The first resources dispatched included two initial attack crews of three firefighters each, air tankers— including the Martin Mars — two BC Wildfire Service response officers, 10 contract fire fighters, two medium helicopters, and two water tenders, Drysdale confirmed.

An industry representative and industry firefighters were also on scene and the landowner also brought in private crews.

Tuesday night the Martin Mars water bomber made a total of six drops on the fire. According to Coulson Flying Tankers, the aircraft averaged drops of 21,600 litres for a total of 130,000 litres in about an hour and a half’s worth of work.

“The turn times averaged 15 minutes per drop which was excellent with some eight minute drop cycles,” said the company’s update. “As there were other aircraft working on the fire we had to allow them the time to get clear prior to each drop. It was an example of great teamwork, working in tandem with the other aircraft.”

A BC Wildfire Service unit crew — a group of 20 firefighters trained for ground work — was brought in on Wednesday.

The fire grew from four to 10 to 16 hectares over the course of three days.

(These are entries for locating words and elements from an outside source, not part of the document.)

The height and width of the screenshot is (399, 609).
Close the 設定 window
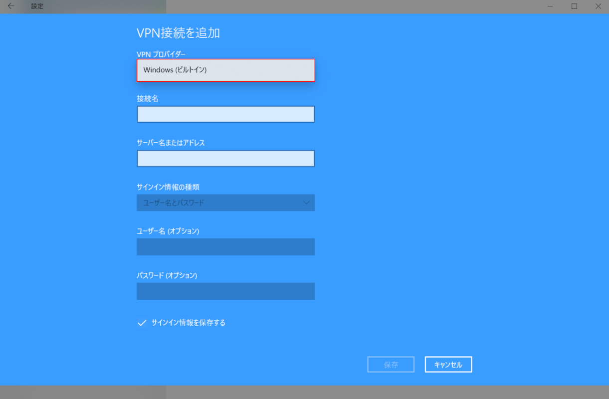(x=598, y=6)
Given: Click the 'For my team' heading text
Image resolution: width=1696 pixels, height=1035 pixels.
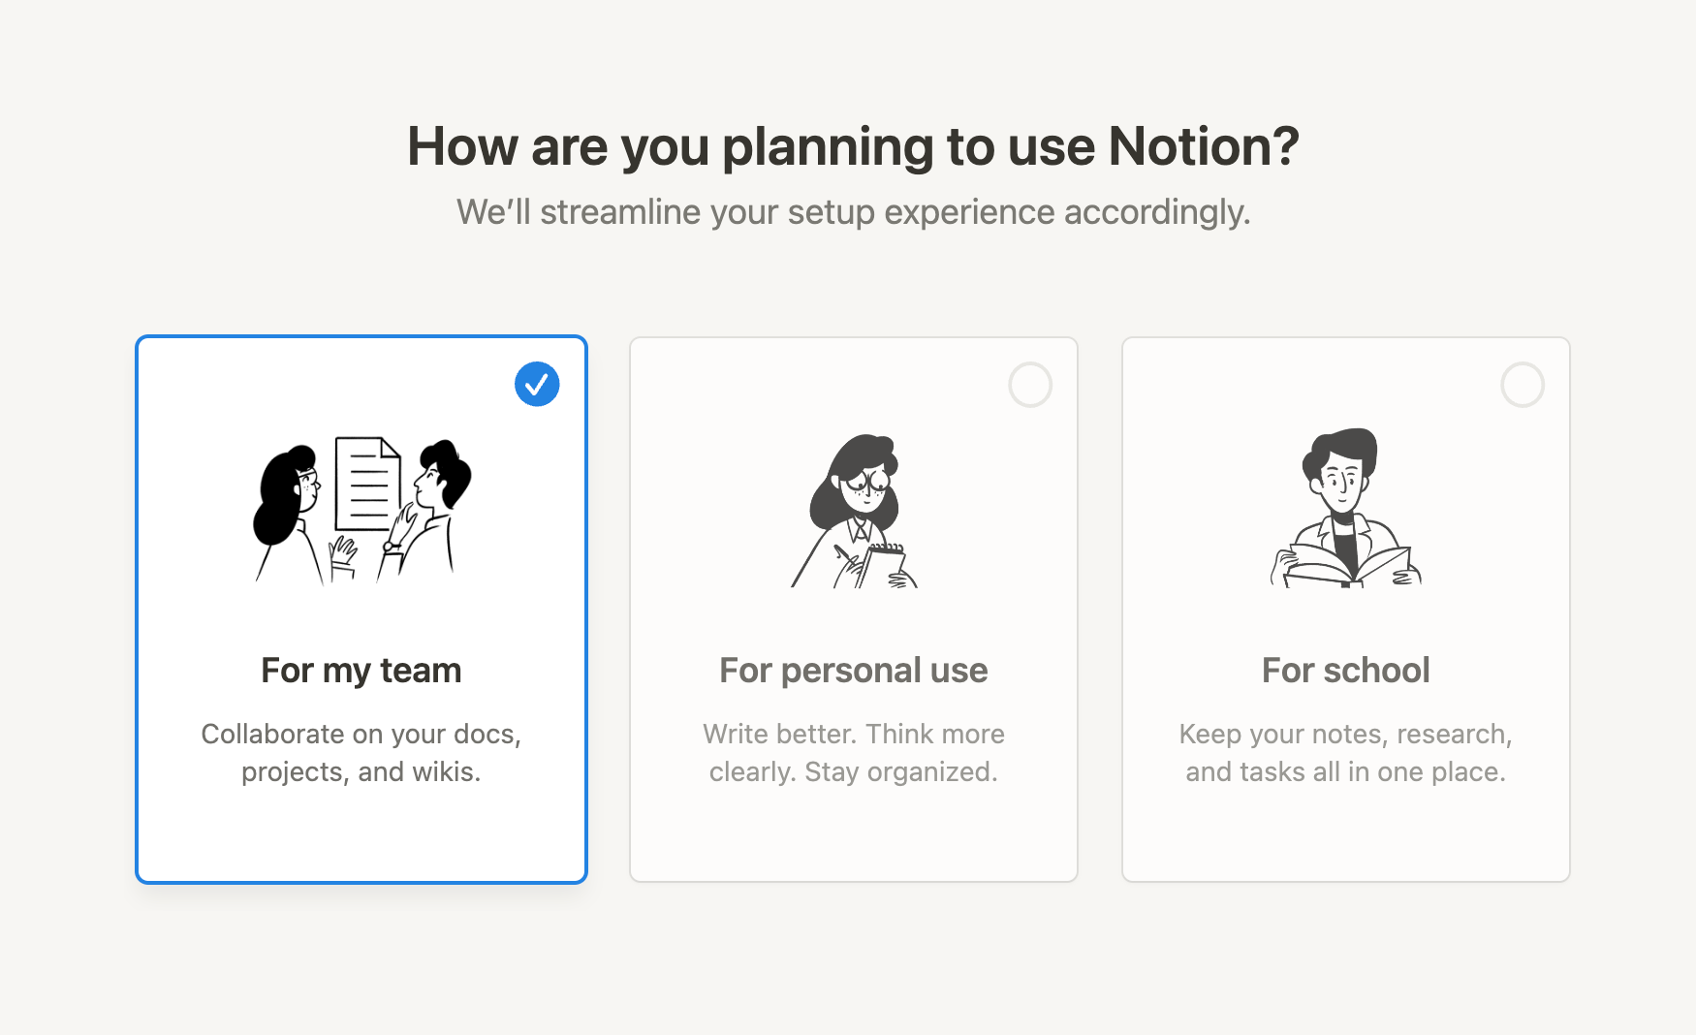Looking at the screenshot, I should pyautogui.click(x=361, y=670).
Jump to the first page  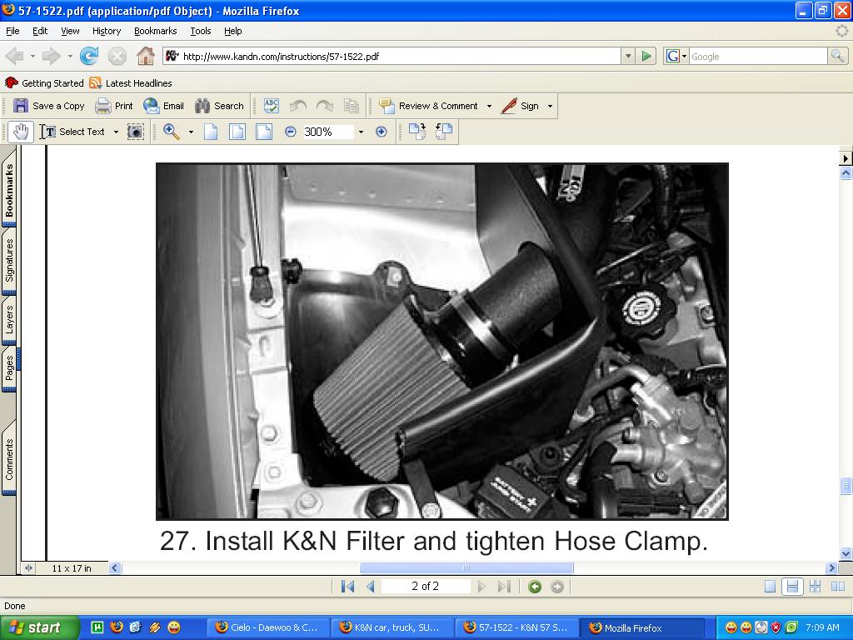point(348,587)
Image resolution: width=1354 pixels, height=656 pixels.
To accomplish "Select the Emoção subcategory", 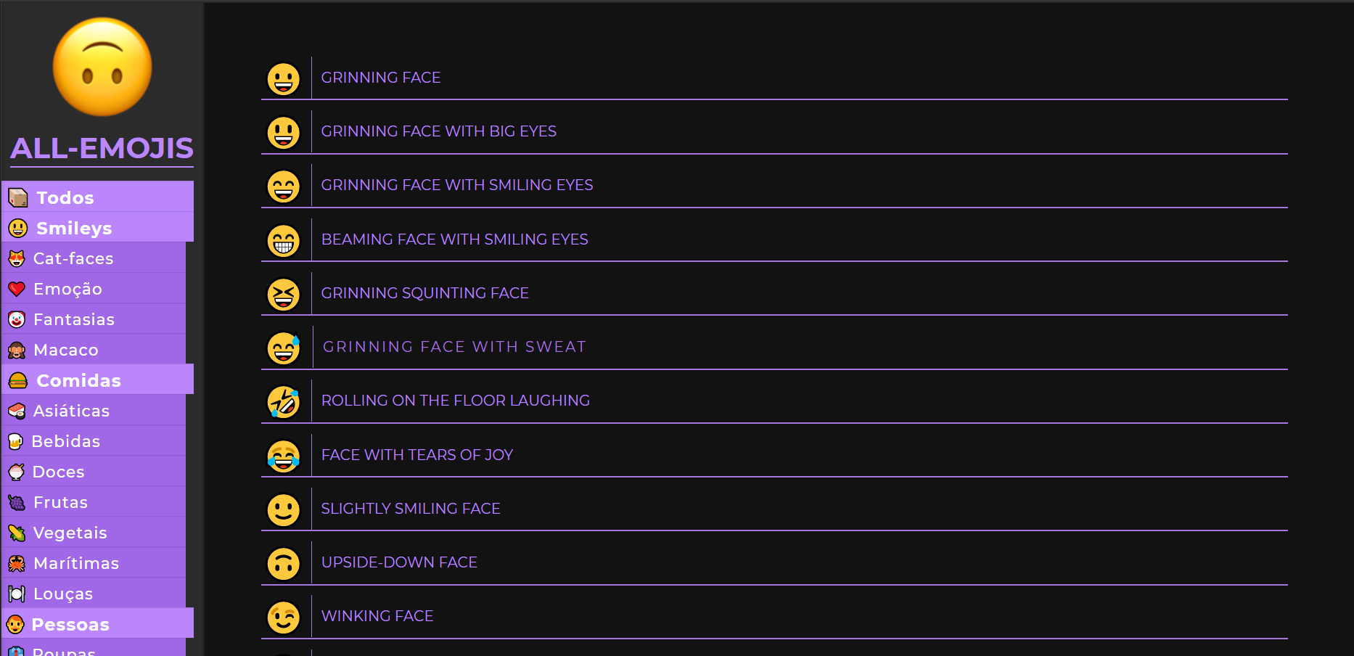I will [x=67, y=289].

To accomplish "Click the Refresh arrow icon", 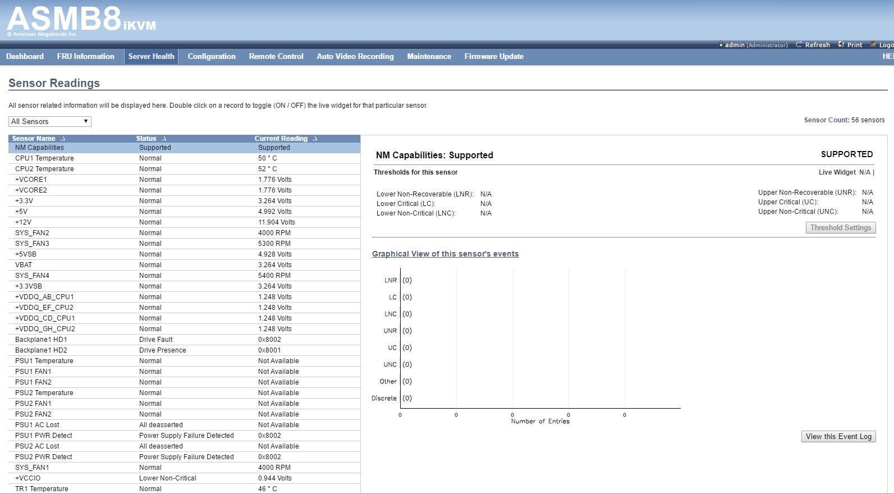I will tap(799, 45).
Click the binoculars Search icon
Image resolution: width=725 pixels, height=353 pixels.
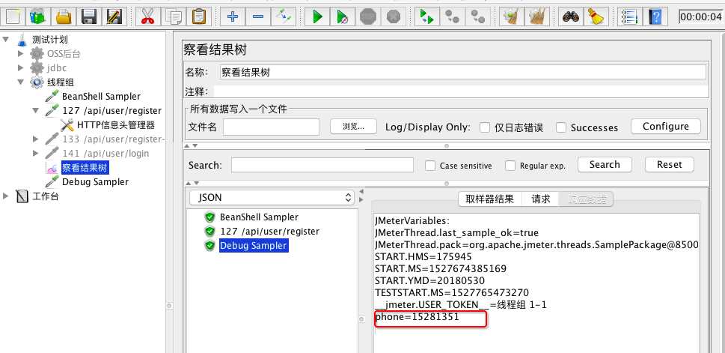572,16
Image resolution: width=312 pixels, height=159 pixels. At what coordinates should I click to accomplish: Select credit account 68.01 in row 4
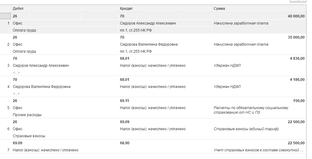click(x=125, y=80)
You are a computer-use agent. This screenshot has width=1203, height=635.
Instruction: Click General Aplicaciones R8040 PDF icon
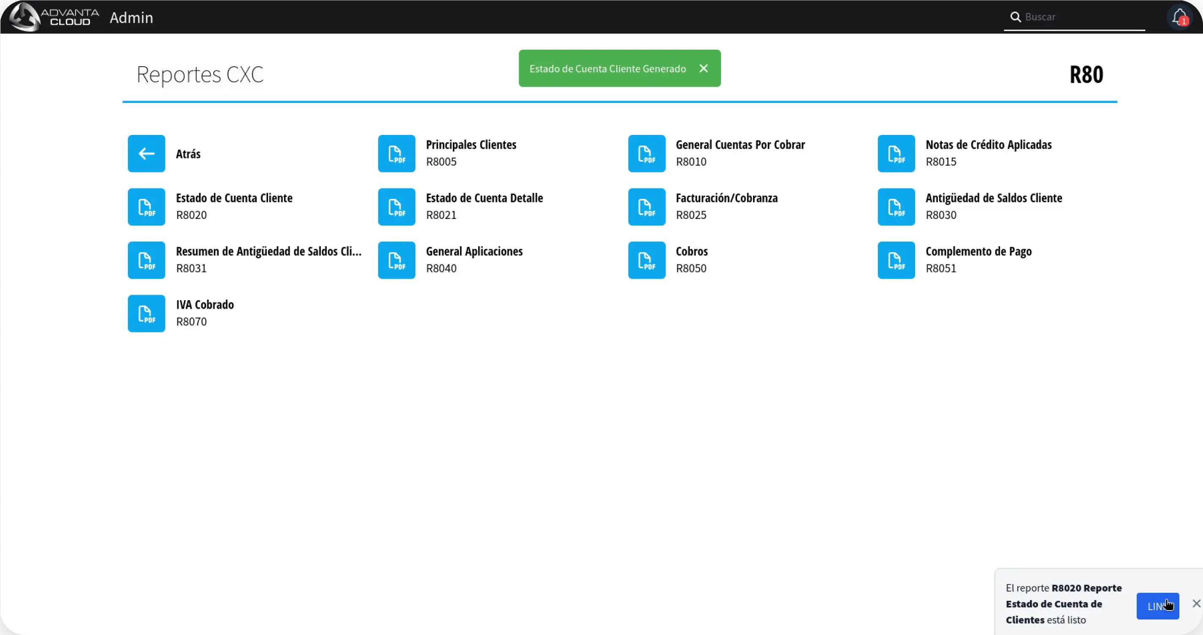(x=396, y=260)
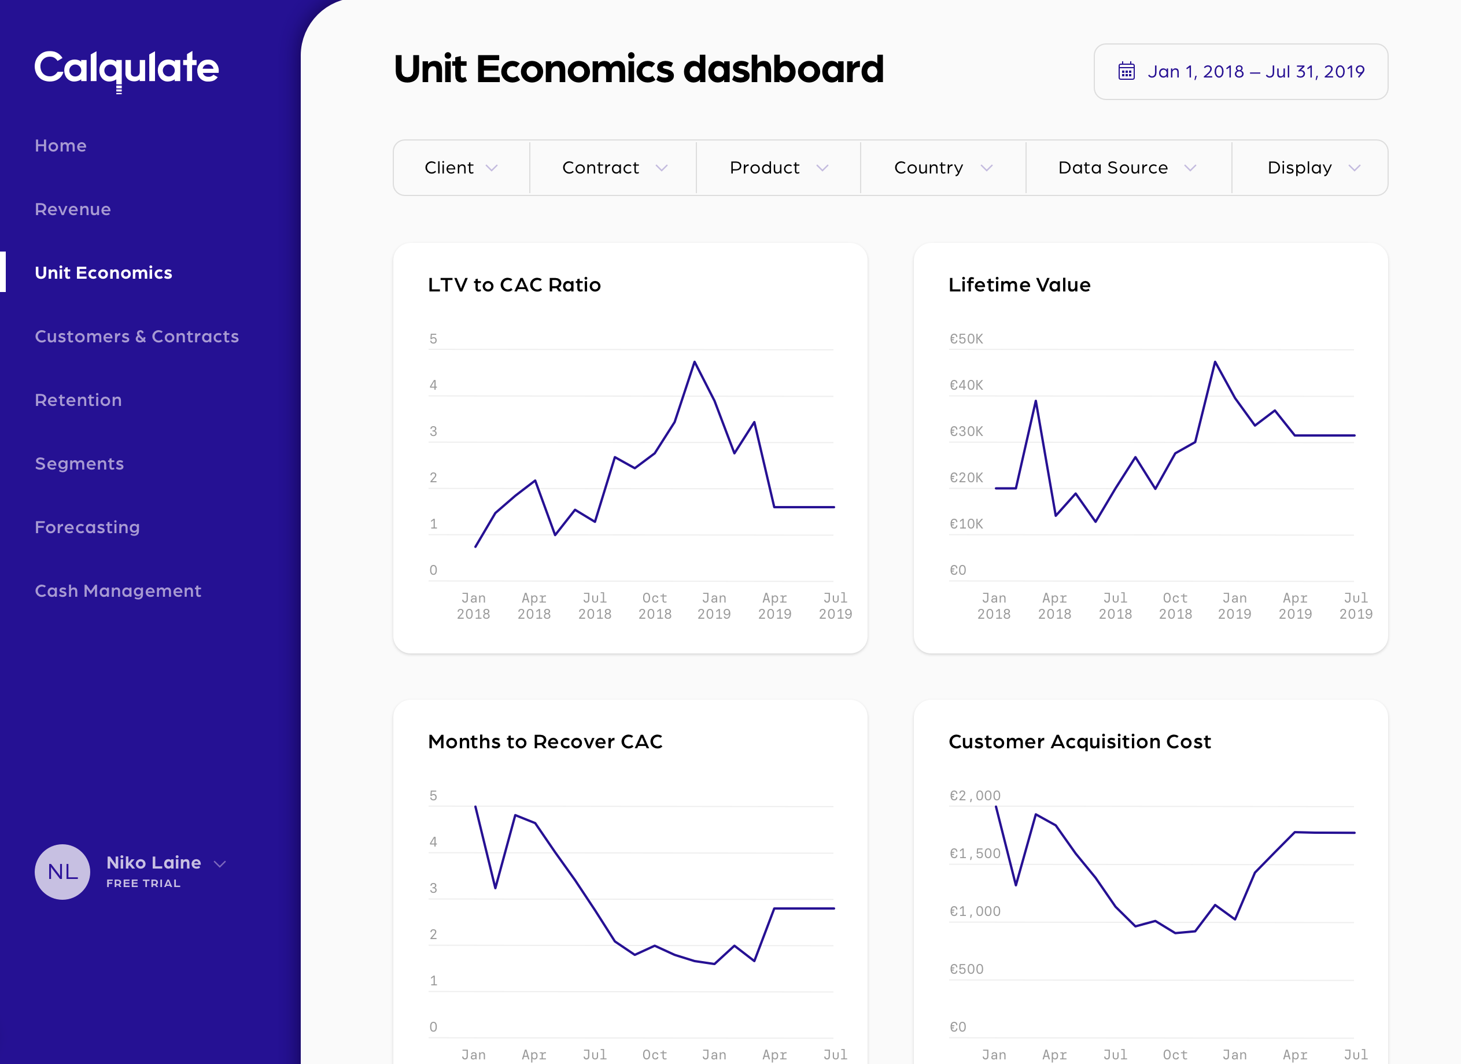Go to Home in the sidebar
Viewport: 1461px width, 1064px height.
tap(61, 146)
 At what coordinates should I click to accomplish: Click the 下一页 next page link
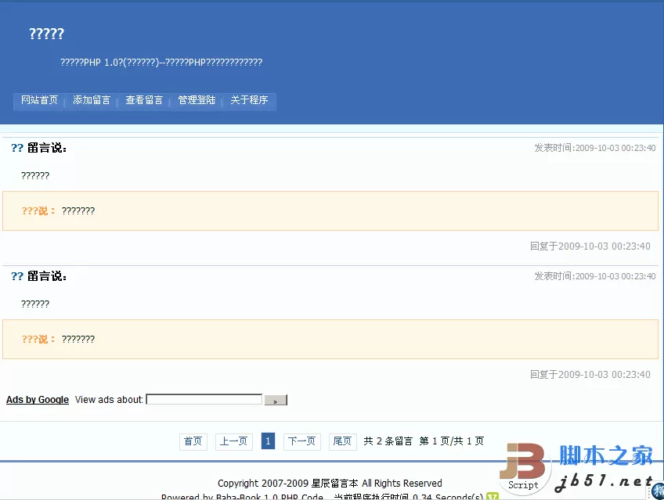[x=301, y=441]
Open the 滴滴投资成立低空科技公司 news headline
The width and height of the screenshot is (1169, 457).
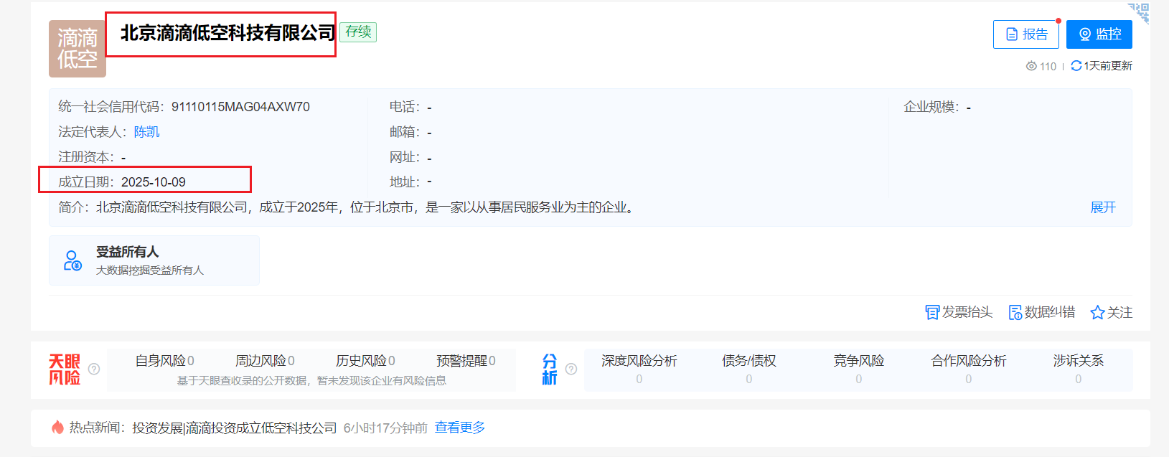coord(235,428)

By Wednesday afternoon, however, the Coastal Fire Centre confirmed the blaze was 20 per cent contained.

“It’s burning up the slope but they have a containment line on the bottom,” Drysdale said.

Manpower was increased to 61 on the ground Wednesday and then upwards of 75 firefighters by Thursday.

Heavy machinery and more tenders were also called for.

Air support remained steady.

“It’s quite the airshow I’ve heard,” Drysdale noted. Five helicopters of varied sizes were doing most of the work from the air, filling their buckets at nearby lakes.

Air tankers are on standby but are not in the air after Tuesday, Drysdale explained.

“When they have crews on the ground they don’t want to use air tankers because it means the ground crews have to pull back,” she said.

“There have been no road closures, despite the rumour and speculation that’s been going around,” Drysdale said. “The fire is not threatening homes at this time.”

No evacuation notices have been issued.